— Пошли! — крикнул машинист.
Длинные ноги не слушались Краснова, он обливался холодным потом, Испытывал мучительную тошноту, потребность бежать со всех ног от этого дымного кошмара.
Он, нервно икая, засмеялся. Листравой увидел в его помутившихся глазах приступ малодушия.
— Сволочь ты последняя! Вот как дам тебе по морде! Веди себя прилично.
Эти грубые окрики подействовали на Краснова отрезвляюще. Он даже рассердился: и тут, мол, хочет унизить. В нем росла обида на старого машиниста. Теперь, когда страх немного улегся, ему захотелось избавиться от Листравого, видевшего, как он струсил.
Доставив на перевязочный пункт раненого, они разошлись: Листравой — к путейцам на земляные работы, а Краснов — на маневровый паровоз, растаскивать разбитые вагоны.
Рано утром пришло то «особое распоряжение», которое все давно ждали. Фролов вызвал командиров, дал указание свертывать работы, готовиться в путь.
А через два часа поступил категорический приказ: «Отправляться, не медля ни минуты».
Вскоре потрепанный эшелон уходил со станции.
Начальник политотдела, утомленный бесконечными хлопотами, сидел у себя в вагоне и дремал. Вспомнив, что собирался написать письмо, решительно достал из чемодана бумагу — когда еще будет свободная минута!
«Дорогой друг Толька! — начал он. — Пишу тебе все еще с дороги: едем очень медленно, как видишь. На одной из станций под Тулой уже работали. Недавно попали под бомбежку. Наши люди вели себя, как настоящие солдаты. Не удивляйся. Фронт не только первый эшелон, как называют передний край. Я считаю, что мы, железнодорожники, даже не во втором эшелоне, а в третьем. И мы сражаемся. Наши связисты, например, ввязались в настоящий бой, даже пленного взяли: летчика с подбитого самолета; храбро вел себя Листравой. Он не лез под бомбы, но толково помогал путейцам на земляных работах.

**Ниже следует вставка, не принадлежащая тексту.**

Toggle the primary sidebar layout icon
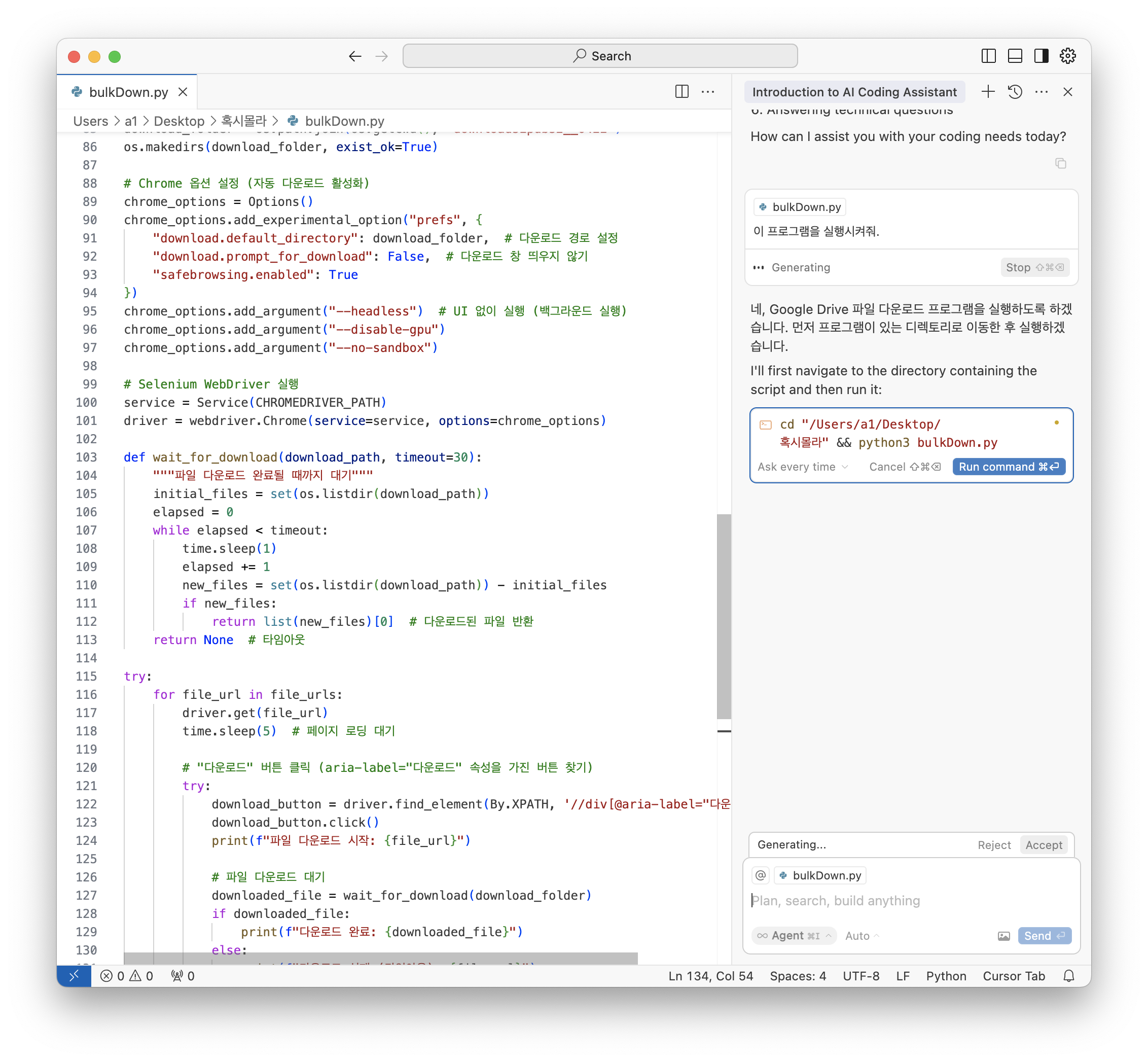 [x=988, y=56]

Спросишь: а сам, дескать, как? Начистоту пишу: страшно. Когда бомбы свистят — невыносимо. Мне часто думается, что на переднем крае в какой-то мере легче, чем здесь. Солдат может отвечать: смерть за смерть. А здесь ты бессилен дать отпор, ответить врагу ударом на удар. И это угнетает меня, бесит. Ощущение такое, как в драке, когда тебя двое держат за руки, а другие бьют…»
Фролов отложил ручку: со всей отчетливостью вспомнились взрывы, трупы людей и то, как после колотилось сердце. Немели ноги, когда он бежал, не разбирая дороги, — так было страшно от увиденного и пережитого.
Весеннее солнце провожало эшелон с самого утра. Бежали по сторонам красочные леса Подмосковья, густым паром дышали поля. Речушки играли в молодом хмелю, оставляя на прибрежных кустах клочья рыжеватой пены.